TNT NV rose to the highest in almost six months in Amsterdam on a report that United Parcel Service Inc. may bid for the Dutch company as soon as this weekend.

Hoofddorp, Netherlands-based TNT gained 1.70 euros, or 6.9 percent, to 26.45 euros, the highest since Feb. 28. That values the company at 9.7 billion euros (USD 14.4 billion).

UPS and TNT may meet to work out a deal over the weekend, with the U.S. company offering 34 euros to 38 euros a share, U.K. newspaper the Times reported, without citing anyone. TNT surged 26 percent on July 14, its biggest jump since first selling shares to the public in 1998, after the Financial Times reported that FedEx Corp., the second-biggest U.S. package- shipping company, was in talks to buy its Dutch rival.

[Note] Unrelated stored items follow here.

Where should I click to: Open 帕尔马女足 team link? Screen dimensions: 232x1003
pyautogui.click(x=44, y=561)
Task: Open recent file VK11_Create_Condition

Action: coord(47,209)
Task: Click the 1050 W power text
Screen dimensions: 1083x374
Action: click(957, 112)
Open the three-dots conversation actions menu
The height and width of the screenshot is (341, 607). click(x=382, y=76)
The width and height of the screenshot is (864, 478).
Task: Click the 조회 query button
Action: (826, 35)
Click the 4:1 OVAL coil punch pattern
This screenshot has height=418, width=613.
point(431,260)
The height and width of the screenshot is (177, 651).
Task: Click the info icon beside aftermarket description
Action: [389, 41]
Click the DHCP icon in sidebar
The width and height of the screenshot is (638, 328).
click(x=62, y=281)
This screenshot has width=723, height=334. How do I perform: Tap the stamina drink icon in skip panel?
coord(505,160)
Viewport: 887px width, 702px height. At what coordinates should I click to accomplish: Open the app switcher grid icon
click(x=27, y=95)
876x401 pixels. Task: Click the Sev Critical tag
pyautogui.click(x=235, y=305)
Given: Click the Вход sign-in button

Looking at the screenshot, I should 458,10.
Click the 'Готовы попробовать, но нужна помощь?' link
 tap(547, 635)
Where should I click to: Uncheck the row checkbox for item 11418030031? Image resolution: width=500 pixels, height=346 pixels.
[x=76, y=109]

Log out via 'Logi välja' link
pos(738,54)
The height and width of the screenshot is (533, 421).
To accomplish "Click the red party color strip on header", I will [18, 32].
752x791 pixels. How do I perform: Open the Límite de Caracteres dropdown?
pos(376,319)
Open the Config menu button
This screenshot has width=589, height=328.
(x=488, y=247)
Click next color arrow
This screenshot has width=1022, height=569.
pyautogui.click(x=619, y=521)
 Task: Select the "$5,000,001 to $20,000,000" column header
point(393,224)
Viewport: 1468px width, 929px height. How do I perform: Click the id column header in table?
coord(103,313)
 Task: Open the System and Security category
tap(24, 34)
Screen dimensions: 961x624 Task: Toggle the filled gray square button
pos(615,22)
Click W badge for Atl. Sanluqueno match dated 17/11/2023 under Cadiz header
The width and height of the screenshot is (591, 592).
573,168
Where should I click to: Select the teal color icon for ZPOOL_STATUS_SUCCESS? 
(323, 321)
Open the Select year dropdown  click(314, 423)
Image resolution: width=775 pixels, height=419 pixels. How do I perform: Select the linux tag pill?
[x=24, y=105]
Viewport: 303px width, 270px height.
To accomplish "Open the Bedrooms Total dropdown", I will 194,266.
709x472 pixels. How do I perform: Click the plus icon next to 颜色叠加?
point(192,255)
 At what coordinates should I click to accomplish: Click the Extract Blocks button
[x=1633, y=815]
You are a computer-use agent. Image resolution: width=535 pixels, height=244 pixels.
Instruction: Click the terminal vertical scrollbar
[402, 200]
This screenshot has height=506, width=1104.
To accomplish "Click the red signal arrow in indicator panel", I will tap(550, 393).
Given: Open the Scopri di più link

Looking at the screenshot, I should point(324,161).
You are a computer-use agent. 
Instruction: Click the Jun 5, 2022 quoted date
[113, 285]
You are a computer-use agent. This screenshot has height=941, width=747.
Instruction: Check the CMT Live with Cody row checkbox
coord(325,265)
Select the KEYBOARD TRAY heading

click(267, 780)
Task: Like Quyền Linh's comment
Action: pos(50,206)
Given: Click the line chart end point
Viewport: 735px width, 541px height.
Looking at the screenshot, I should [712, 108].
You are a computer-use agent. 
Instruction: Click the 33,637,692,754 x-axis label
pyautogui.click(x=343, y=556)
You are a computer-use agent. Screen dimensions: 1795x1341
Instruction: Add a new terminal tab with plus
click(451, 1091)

“If UPS started calculating and put together a team when FedEx rumors emerged in July, they should be ready to make a bid by now,” said Thijs Berkelder, an analyst at Petercam in Amsterdam, in a telephone interview. He said TNT may be worth about 40 euros a share in a takeover bid.

TNT declined to comment on “rumors and speculation,” spokesman Cyrille Gibot said today by telephone.

“UPS will never comment on rumors or speculation about mergers and acquisitions,” said Norman Black, a spokesman for the Atlanta-based company.